12. The device of claim 8, wherein the first set of messages comprises location information of the device, wherein the location information comprises at least one of: latitude information of the device, longitude information of the device, automatic location identification (ALI), or automatic number identification (ANI).

13. The device of claim 8, wherein the at least one processor is configured to cause the device to:

provide a user interface to the user to initiate the call for the emergency,

wherein the user interface is same as one for the user to initiate an emergency call using a cellular connection.

14. The device of claim 8, wherein the at least one processor is configured to cause the device to:

collect metrics data associated with the call,

wherein the metrics data comprises at least one of: coverage information of the restricted connection, a response time of the call, routing information for the call, or performance information of the device; and

transmit, upon the device operating using a cellular connection, the metrics data to a core network via the cellular connection.
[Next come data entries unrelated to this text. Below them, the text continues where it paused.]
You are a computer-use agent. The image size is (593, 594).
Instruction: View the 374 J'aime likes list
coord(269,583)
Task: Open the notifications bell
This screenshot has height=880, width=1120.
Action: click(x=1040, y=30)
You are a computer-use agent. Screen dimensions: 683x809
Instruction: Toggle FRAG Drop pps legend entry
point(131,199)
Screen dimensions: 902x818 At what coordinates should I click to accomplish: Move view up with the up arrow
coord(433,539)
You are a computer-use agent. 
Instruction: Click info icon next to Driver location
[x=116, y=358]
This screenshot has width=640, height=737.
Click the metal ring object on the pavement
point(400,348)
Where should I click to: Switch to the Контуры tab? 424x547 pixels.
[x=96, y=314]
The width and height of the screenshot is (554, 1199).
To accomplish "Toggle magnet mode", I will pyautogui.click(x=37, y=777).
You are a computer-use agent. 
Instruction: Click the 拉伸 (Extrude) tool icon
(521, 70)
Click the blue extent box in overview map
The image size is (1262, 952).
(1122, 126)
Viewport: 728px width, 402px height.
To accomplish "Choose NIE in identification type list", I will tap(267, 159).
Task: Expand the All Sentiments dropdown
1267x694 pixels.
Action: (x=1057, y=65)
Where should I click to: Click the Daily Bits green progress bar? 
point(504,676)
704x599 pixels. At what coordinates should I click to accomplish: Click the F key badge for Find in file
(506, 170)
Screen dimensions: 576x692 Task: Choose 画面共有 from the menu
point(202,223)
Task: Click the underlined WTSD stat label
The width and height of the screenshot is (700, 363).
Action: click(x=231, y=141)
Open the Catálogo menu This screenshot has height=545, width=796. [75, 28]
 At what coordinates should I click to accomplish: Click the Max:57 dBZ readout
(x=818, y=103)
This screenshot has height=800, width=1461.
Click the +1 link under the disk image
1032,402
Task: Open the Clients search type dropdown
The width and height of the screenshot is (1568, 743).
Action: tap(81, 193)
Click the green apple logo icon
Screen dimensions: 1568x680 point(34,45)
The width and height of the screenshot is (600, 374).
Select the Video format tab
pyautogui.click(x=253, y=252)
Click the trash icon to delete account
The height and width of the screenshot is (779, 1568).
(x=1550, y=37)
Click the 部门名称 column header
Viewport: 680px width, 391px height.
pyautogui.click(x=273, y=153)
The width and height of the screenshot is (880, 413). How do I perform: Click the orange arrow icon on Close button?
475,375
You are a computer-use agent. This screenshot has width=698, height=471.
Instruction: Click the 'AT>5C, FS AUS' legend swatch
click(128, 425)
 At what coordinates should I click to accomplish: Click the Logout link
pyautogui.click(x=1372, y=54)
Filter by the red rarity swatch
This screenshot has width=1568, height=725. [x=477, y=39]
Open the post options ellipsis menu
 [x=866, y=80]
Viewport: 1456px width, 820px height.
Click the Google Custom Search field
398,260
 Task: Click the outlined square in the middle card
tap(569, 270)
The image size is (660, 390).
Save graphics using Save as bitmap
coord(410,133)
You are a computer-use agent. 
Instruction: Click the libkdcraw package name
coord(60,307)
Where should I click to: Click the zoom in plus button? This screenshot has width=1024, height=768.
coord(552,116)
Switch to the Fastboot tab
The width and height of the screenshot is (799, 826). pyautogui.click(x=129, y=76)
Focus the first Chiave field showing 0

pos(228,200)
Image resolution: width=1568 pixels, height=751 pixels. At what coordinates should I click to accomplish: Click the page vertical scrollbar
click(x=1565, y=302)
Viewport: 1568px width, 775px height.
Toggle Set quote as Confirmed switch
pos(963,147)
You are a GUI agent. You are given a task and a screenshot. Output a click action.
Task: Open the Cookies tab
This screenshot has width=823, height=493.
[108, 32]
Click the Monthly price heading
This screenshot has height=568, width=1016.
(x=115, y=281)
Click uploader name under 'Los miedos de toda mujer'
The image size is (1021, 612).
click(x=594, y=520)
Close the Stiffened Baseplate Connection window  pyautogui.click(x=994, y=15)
15. A non-transitory, computer-readable storage medium comprising instructions recorded thereon, wherein the instructions when executed by at least one processor of a device, cause the device to:

receive information about an emergency situation from a user,

wherein the information comprises voice data from the user;

convert, using one or more machine learning modules, the information comprising at least the voice data to a text message to enable the text message to be transmitted using a satellite connection,

wherein the one or more machine learning modules are trained to recognize accent information or one or more languages.

16. The non-transitory, computer-readable storage medium of claim 15, wherein the instructions cause the device to:

convert, using the one or more machine learning modules, a response text message to voice information for the user,

wherein the response text message is received by the device in response to the information about the emergency situation.

17. The non-transitory, computer-readable storage medium of claim 15, wherein the instructions cause the device to:

update the text message by appending locational information of the device to the text message.

18. The non-transitory, computer-readable storage medium of claim 15, wherein the information further comprises touchtone selection information provided by the user.

19. The non-transitory, computer-readable storage medium of claim 15, wherein the instructions cause the device to:

filter background noises from the voice data provided by the user.

20. The non-transitory, computer-readable storage medium of claim 15, wherein the one or more machine learning modules are downloaded from a server in a cellular network to be deployed to the device.